::: Material provided :::

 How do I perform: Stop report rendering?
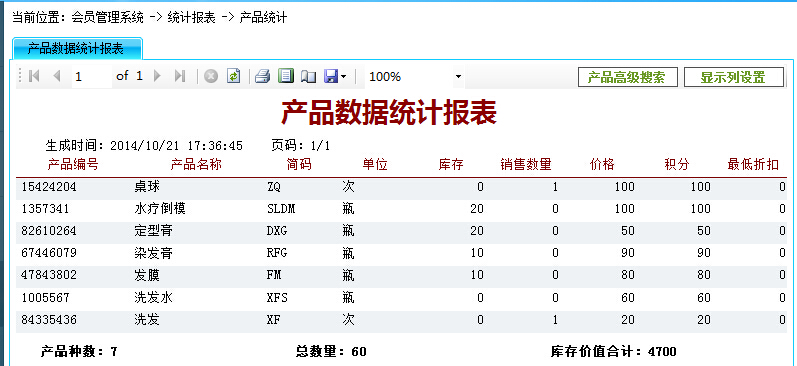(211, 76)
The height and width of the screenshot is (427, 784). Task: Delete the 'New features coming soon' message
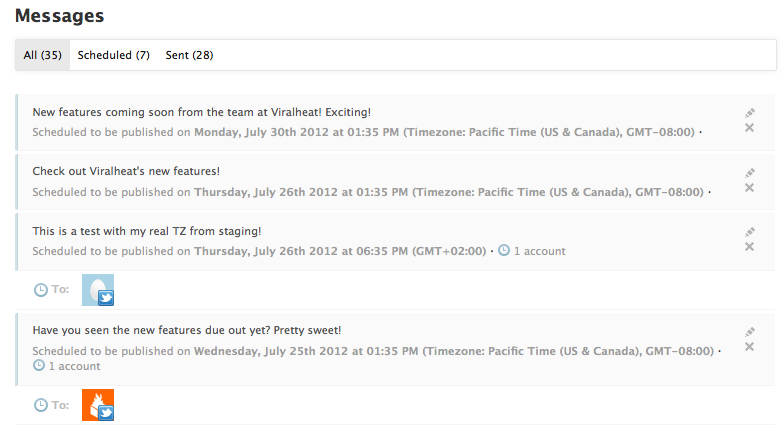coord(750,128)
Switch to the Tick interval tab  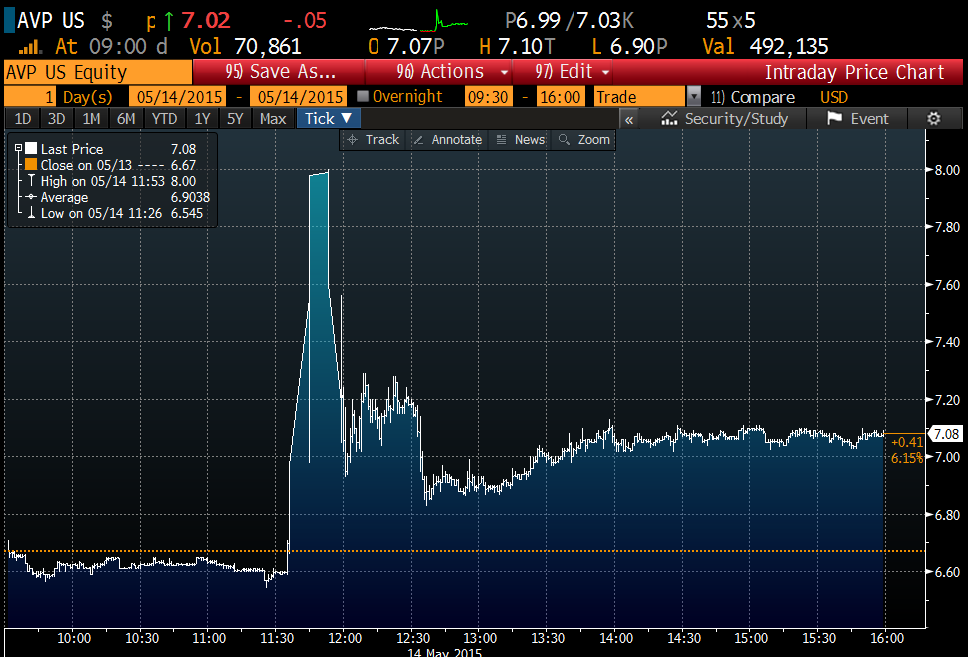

:::

• [Given request]: Recast the data above as a numbered list with one entry per line, skipping any blank lines and leaving the pictures out.

• [Solution to this problem]:
1.  How do I perform: Stop report rendering?
2. (211, 76)
3. The height and width of the screenshot is (427, 784). Task: Delete the 'New features coming soon' message
4. coord(750,128)
5. Switch to the Tick interval tab  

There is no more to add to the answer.